栗の御神木にはしばし別れを告げ、義経神社の本殿に向かいます、広場を横切り、正面に本殿の見える参道まで戻ると、
うーん、やはり風格を感じます。そしてこの山に馴染んでいる。樹々や山の気に負けず、むしろ景の重しとして、あるべきところに鎮座している感じ。
この配置はやはり絶妙です。

実はこの神社、建立は1799年頃といわれています。明治維新より70年ほど前です。
すると建立200年を越えていることになり、なるほどそれならばこの馴染み方も納得のいくものです。

『YOMIURI ONLINE ふるさと探見』の「義経神社(平取) 静寂の中、息づく生存伝説」によれば、
神社が建立されたのは1799年ごろ。江戸幕府から派遣された幕吏近藤重蔵が、現在の平取町付近に住むアイヌの人々が義経を敬っている事を知り、義経像を寄進したのが始まりといわれる。なぜアイヌの人々が義経を敬っていたのか。義経が穀物の栽培法を伝えたことが理由のひとつとされているが、正確な事は分かっていない。
とのことです。
義経神社の義経伝説。どんな伝説なのでしょうか。
平取商工会のHP、「義経神社」の項には、義経伝説として、以下のような説明を載せています。
義経神社は、源義経公を御神体としており、この御神体は近藤重蔵らにより寛政11年(1799)この地に安置されたのが始まりとされています。明治9年(1876)に村社の指定を受け名実共に平取義経神社として全国にその名を広めました。本神社にまつわる義経伝説には、義経公は、この地を訪れアイヌ民族をこよなく愛し、農耕や舟の作り方、操法、機織り等の技能を伝授したことから、住民は義経公を慕い「判官様」または「ホンカンカムイ」と呼んで尊崇していたと伝えられています。

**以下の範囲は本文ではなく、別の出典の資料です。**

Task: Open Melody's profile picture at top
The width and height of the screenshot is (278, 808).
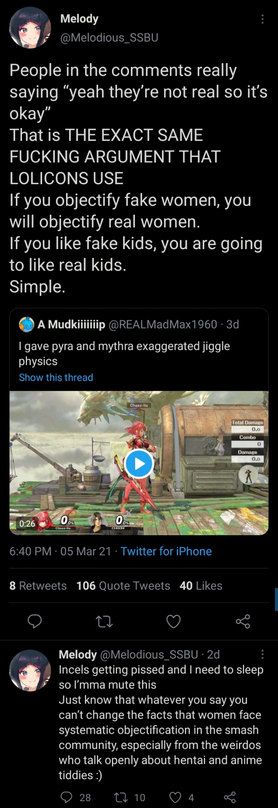Action: tap(30, 28)
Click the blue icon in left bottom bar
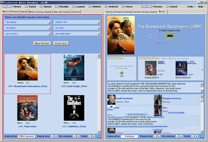 99,136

以前、洞爺湖畔のキムンドの滝でも、義経伝説に出会いましたが、ここ平取の地の義経伝説は、かなり大がかりなものです。
この伝説に歴史ロマンを感じ、義経が生きて北海道に渡った、と信じている方々もいらっしゃることでしょう。

しかし、この義経伝説、そうでない捉え方もあることを知っておくべきでしょう。
各地の義経伝説を研究、HP「義経伝説」を開設している佐藤弘弥氏は、以下のように述べています。

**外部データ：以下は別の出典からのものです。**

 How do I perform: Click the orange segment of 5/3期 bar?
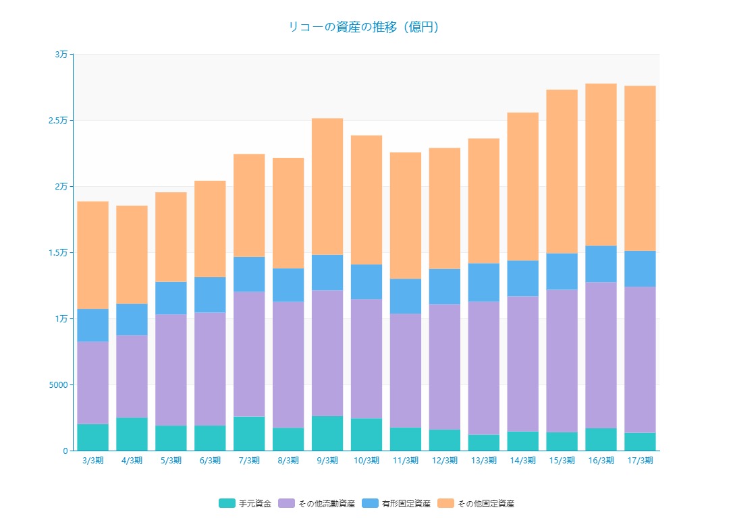pos(171,237)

今、北海道の平取町は、北海道の義経伝説の聖地 のような所になっている。しかしこの平取は、日高アイヌの故郷とも呼ばれる場所だ。(中略)おそらく、この地に様々なもっともらしい義経伝説が存在する理由は、先住アイヌ民族の懐柔のためのイデオロギーとしてこの伝説がねつ造され、それが盛んに喧伝されたためであるということができよう。

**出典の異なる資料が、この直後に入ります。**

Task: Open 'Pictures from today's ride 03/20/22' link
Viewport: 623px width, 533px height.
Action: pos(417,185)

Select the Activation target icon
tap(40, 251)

周知のように北海道における義経伝説の成り立ちというものは、先住民族であるアイヌの人々を懐柔するために極めて意図的政治的に持ち込まれた概念である。(中略)

北海道における義経伝説は、アイヌの人々に対しては、あたかも昔から義経一行を崇拝する伝承が存在したとして、アイヌの人たちを懐柔し、本土から開拓のために渡ってくる日本人には、この土地が希代の英雄である源義経のゆかりの土地であると思わせるイデオロギーそのものとして機能したことになる。「北海道の義経伝説」

そうです。同じ伝説でも、その持つ意味は正反対なのです。
そして、「どちらが正しいか」はわからないにしても、「どちらが説得力があるか」は、歴史的事実を客観的に積み上げていけば、佐藤氏の説の方が断然説得力がある、と言わざるを得ないでしょう。

義経伝説の光と影。
それは、北海道の開拓と日本化、日本という国家による蝦夷地の植民地政策と切っても切れないものであるようです。


本殿の建物も立派であるだけでなく、細部の造りまで日本式の宮大工の技が光る、本格的な、見事なものであることがうかがえます。この本殿の建立期は今回私にはわかりませんでしたが、神々しい山に似合ったみごとな雰囲気であり、しかも、非常に良く手入れされ、大切にされていることが印象的でした。